Gov't Takes Controversial Stance on College Sports
July 11, 2005 — -- The U.S. Department of Education is standing firm on new Title IX guidelines, which critics say will hurt women's sports.
Opponents say a recent agency clarification of the 1972 law that bans gender discrimination in education was put together in secrecy because it would never receive public approval. The new guidance is important because it sets the standards by which schools determine whether they are complying with the law.
"What they've done is unilaterally and under cover of darkness implement changes they could not have adopted in the light of day," said Jocelyn Samuels, vice president for education and employment at the National Women's Law Center.

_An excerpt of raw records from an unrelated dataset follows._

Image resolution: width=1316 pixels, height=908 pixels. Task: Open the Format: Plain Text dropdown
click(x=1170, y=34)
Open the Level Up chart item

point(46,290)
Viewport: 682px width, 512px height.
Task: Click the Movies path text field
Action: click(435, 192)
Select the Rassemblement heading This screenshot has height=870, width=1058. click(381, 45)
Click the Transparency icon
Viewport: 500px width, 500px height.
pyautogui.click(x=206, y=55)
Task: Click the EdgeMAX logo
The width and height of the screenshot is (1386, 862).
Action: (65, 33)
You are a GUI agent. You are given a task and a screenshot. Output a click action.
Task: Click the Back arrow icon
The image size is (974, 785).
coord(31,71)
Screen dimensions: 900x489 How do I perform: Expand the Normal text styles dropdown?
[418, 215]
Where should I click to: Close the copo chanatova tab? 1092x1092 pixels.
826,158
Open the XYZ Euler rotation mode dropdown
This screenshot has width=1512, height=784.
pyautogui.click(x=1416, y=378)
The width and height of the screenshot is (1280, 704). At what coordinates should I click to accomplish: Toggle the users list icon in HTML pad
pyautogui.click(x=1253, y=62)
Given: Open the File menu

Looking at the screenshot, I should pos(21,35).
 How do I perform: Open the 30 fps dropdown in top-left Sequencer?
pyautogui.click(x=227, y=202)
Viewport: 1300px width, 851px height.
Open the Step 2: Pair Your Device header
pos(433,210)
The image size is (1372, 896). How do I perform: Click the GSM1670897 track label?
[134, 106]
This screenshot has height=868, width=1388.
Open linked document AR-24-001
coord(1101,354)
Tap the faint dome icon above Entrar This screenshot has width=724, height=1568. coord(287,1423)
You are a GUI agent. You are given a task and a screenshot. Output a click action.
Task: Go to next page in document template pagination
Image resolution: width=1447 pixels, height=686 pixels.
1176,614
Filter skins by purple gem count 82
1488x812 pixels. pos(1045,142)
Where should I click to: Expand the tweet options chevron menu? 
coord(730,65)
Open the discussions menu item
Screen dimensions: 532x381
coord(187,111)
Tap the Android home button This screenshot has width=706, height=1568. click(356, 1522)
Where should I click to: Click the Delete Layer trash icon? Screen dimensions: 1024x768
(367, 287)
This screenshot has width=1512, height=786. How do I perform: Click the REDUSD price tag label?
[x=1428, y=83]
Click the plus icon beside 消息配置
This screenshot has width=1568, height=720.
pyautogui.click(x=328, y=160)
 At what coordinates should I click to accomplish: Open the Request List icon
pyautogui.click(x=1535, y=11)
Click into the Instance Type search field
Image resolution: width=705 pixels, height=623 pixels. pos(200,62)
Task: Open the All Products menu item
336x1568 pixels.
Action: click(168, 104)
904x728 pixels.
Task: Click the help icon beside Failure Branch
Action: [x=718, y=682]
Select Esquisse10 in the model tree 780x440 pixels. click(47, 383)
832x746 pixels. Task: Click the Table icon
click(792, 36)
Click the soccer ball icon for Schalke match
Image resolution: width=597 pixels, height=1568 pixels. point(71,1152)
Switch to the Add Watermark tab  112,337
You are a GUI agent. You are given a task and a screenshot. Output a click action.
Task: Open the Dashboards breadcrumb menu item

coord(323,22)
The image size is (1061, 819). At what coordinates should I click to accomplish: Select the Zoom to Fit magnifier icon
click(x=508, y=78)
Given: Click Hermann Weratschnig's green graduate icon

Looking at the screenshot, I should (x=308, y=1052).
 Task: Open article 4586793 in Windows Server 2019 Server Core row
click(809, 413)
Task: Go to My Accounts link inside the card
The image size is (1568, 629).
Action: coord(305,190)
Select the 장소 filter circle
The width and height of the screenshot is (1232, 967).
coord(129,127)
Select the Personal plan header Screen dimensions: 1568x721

But the department's Office of Civil Rights, which enforces Title IX, says that is simply incorrect, and it does not plan to modify the clarification to appease opponents.
"Some would have you believe this is a retooling of Title IX," said Jim Manning, assistant secretary of civil rights. "It is not. It is simply a tool that schools can choose to use or not."
At issue is a new policy that allows schools to use an e-mail survey to gauge the athletic interest of the student body, and to use the results to justify budget decisions for male and female athletic programs. To read more about the debate, Click Here.
The OCR's March clarification was quietly posted on its Web site on the afternoon of Friday, March 17.
While the OCR does not know of any school that has used its model survey yet, Monmouth University, a Division I-A school in Long Branch, N.J., conducted its own survey last year. Both advocates and the opponents point to the results as justification for their own position.
Clarification opponents note that less than 10 percent of Monmouth's student body responded to the survey and the results did not accurately represent the interests of current female athletes, let alone any that might matriculate in the future.